By Peter J. Pitts
The U.S. Department of Health and Human Services just proposed a rule that could dramatically lower seniors’ out-of-pocket drug spending.
Lobbyists for the nation’s largest “pharmacy benefits managers” are sure to fight the proposal tooth and nail. These PBMs, which effectively set drug prices for the entire country, want to continue overcharging the 42 million seniors and disabled people who have earned prescription coverage through Medicare Part D.
HHS officials must resist this lobbying blitz. Their proposed rule would improve seniors’ physical and financial health and make drug prices more transparent.
PBMs negotiate drug prices with pharmaceutical manufacturers on behalf of the insurers who sponsor Medicare prescription drug plans. PBMs also determine what prices people pay at the pharmacy.
PBMs have enormous leverage to extract rebates from manufacturers. Just three PBMs control over three-quarters of the market. So they can threaten to block tens of millions of Americans’ from accessing a drug company’s medicine unless the company offers significant price concessions.
They have used this leverage to great effect. The dollar value of the rebates negotiated by PBMs has increased 24 percent per year between 2010 and 2015, according to HHS. These rebates lower insurers’ costs, thus enabling them to slash premiums for beneficiaries.
However, although the rebates reduce premiums, they don’t lower Medicare beneficiaries’ out-of-pocket expenses. That’s because many Part D plans require beneficiaries to pay co-insurance — a set percentage of a drug’s cost — rather than a flat co-pay. This coinsurance is tied to the list price of a drug, not the after-rebate price that PBMs and insurers pay.
For instance, imagine a drug’s list price is $140, but a PBM negotiates a $40 rebate.
Let’s say one beneficiary — we’ll call her Rosie the Retired Riveter — has a Part D plan that requires her to pay 25 percent coinsurance on this particular drug. Rosie would pay 25 percent of $140, or $35 at the pharmacy counter.
Rosie’s insurer only paid $100 for the drug, thanks to the PBM’s rebate. So Rosie shouldered 35 percent of the insurer’s burden, not 25 percent.
The HHS rule would alleviate beneficiaries’ out-of-pocket burdens by requiring PBMs to pass a to-be-determined percentage of manufacturer rebates on to patients.
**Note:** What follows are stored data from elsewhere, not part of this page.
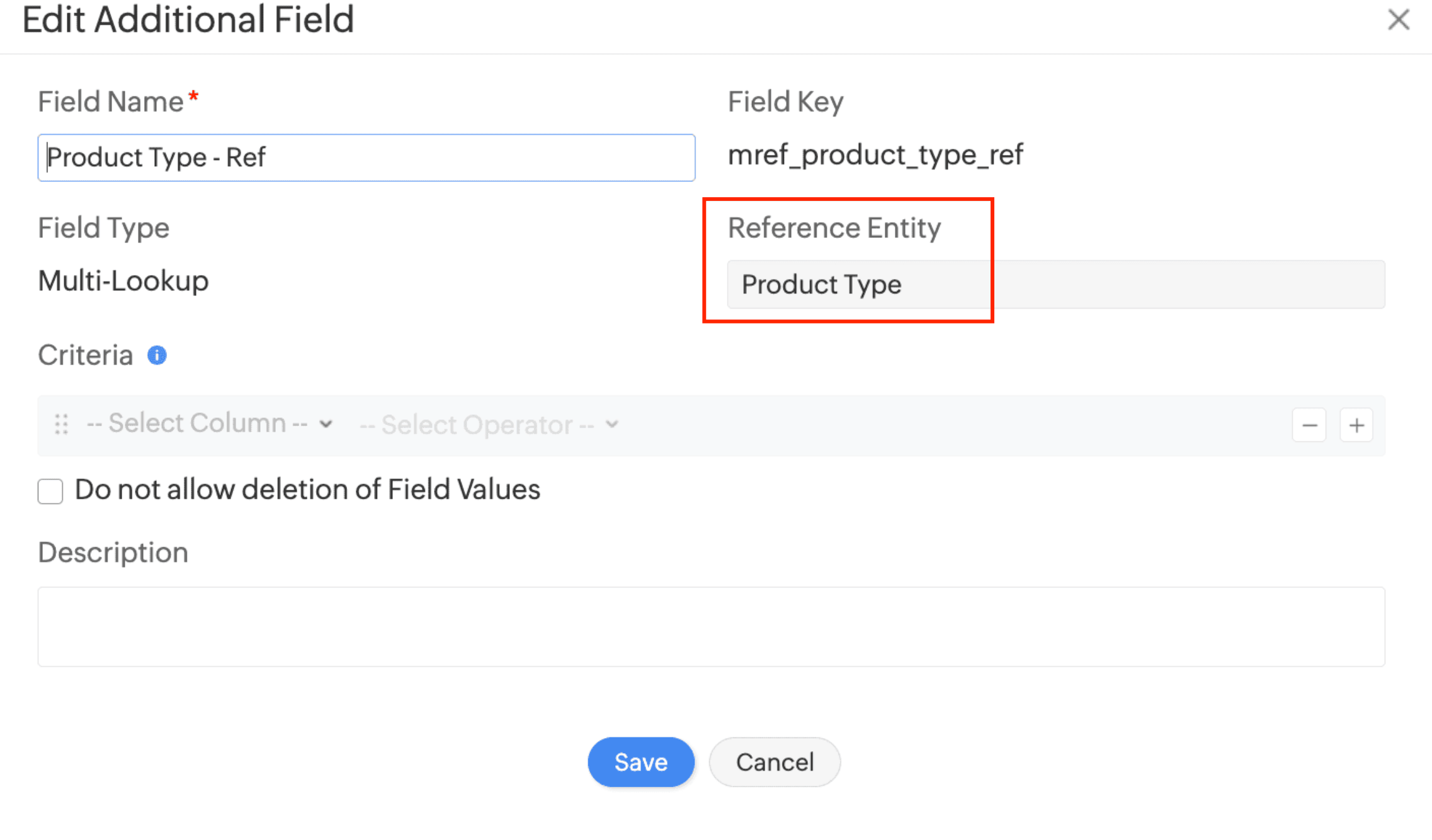The image size is (1432, 840).
Task: Click the Multi-Lookup field type value
Action: [123, 281]
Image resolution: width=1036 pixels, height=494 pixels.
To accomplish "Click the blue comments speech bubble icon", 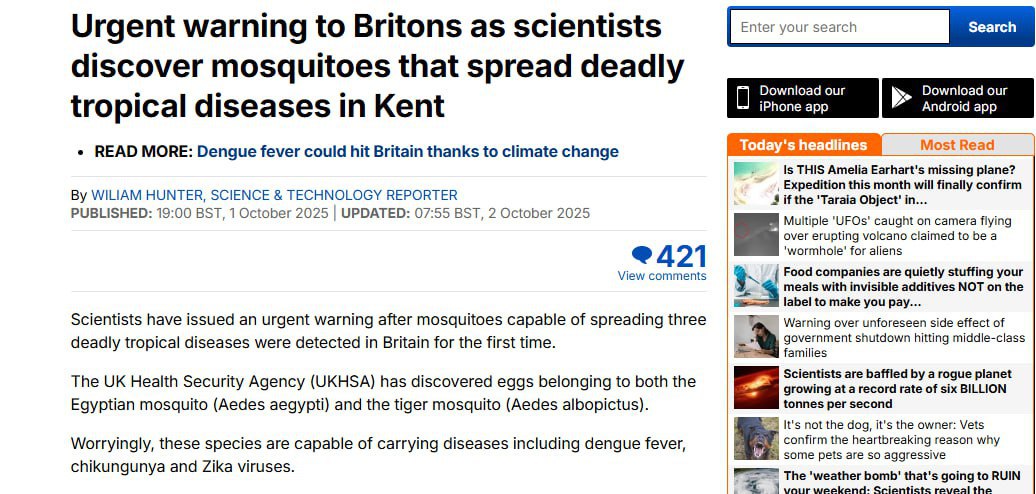I will 642,255.

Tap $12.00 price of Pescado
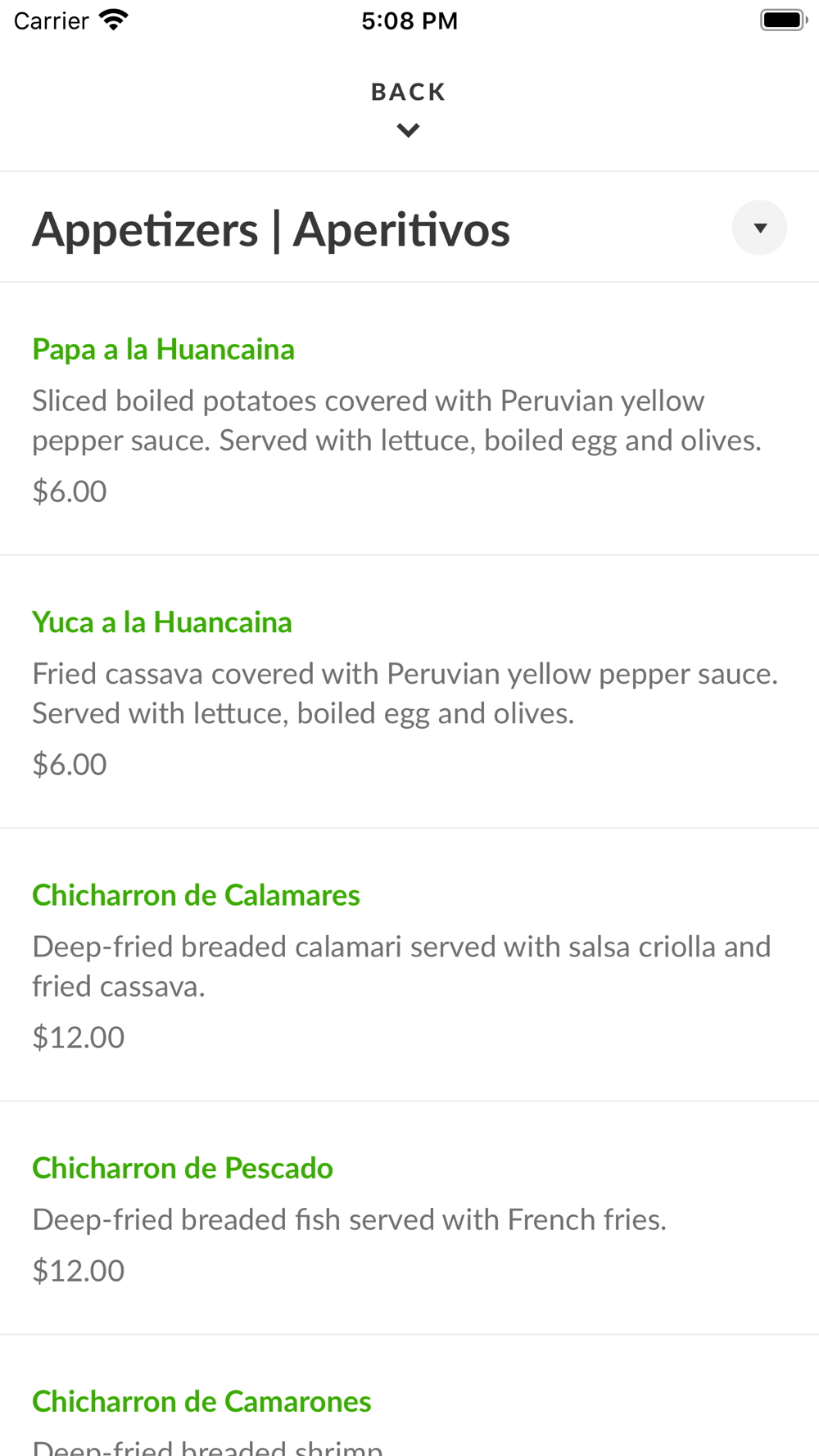(x=79, y=1270)
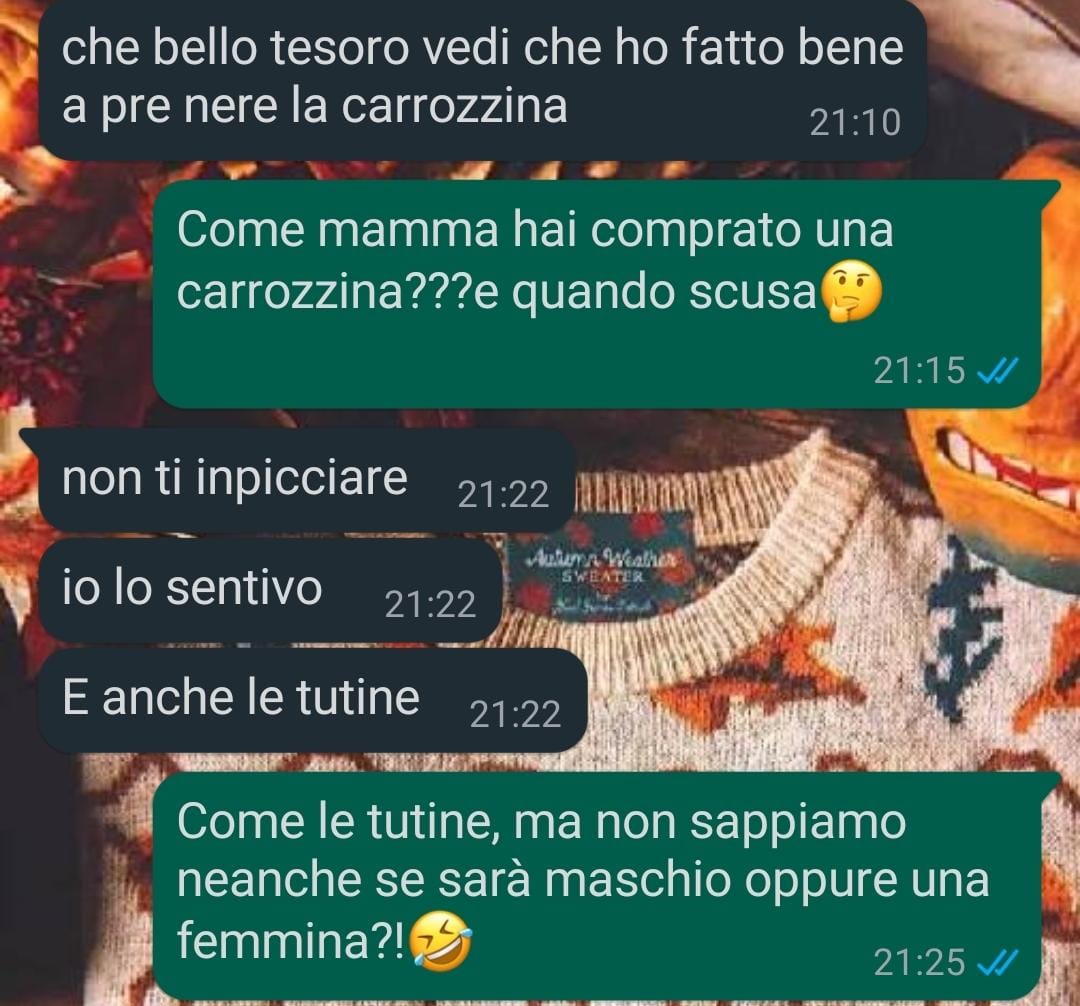Tap the blue read checkmarks at 21:25

(x=998, y=963)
For instance, if the PBM factored half of its $40 rebate into the price at the pharmacy counter, Rosie would pay 25 percent coinsurance on a $120 drug — for a total out-of-pocket cost of $30.
Rosie would save $5 per prescription refill compared to the status quo. HHS estimates that if PBMs factored even one-third of rebates into the price at the pharmacy counter, Medicare beneficiaries would save $19.6 billion from 2019-2028.
Lower out-of-pocket costs would make it easier for seniors to afford their prescriptions and take them as directed. This improved medication adherence would help folks stay healthier, further reducing spending on hospitalizations and other preventable costs. America loses about $290 billion each year due to poor medication adherence.
The HHS proposal would lower Americans’ out-of-pocket drug costs and improve their health. Patients can only hope that HHS fleshes out and finalizes the rule, instead of bowing to pressure from the powerful PBM industry.
(Peter J. Pitts, a former FDA associate commissioner, is president of the Center for Medicine in the Public Interest.)